Material provided:
■ ■ ■ ■ ■ ■ ■

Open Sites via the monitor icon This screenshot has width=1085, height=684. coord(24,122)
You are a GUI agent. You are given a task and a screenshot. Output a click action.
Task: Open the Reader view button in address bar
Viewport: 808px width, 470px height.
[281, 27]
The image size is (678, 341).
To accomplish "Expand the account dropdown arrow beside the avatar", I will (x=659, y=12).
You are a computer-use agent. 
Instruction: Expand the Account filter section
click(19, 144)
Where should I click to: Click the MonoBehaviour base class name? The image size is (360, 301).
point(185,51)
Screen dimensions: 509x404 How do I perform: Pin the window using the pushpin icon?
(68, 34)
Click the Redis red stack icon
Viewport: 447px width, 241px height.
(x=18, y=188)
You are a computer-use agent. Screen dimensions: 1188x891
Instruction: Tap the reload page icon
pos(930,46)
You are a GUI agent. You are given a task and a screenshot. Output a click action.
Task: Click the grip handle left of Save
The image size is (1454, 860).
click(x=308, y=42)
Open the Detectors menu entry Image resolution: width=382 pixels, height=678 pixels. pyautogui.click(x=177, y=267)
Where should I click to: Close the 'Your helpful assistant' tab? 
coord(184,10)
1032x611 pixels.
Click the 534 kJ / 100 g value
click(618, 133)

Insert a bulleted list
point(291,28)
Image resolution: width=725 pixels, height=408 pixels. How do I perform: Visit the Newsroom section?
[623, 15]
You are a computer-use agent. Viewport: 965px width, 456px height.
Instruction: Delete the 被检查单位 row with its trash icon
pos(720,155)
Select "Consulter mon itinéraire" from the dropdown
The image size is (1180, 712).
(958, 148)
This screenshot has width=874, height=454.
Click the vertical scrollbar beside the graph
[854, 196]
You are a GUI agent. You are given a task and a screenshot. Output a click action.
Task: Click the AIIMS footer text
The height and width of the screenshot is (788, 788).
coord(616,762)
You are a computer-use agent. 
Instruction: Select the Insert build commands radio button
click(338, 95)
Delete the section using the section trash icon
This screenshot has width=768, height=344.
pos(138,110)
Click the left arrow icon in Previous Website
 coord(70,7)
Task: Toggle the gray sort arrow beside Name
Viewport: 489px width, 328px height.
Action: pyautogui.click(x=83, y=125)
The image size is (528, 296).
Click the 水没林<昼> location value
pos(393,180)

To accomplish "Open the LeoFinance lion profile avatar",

■ ■ ■ ■ ■ ■ ■

Prompt: What lines in the material above hold the string "dropdown"? List them.

Response to this exercise:
To accomplish "Expand the account dropdown arrow beside the avatar", I will (x=659, y=12).
Select "Consulter mon itinéraire" from the dropdown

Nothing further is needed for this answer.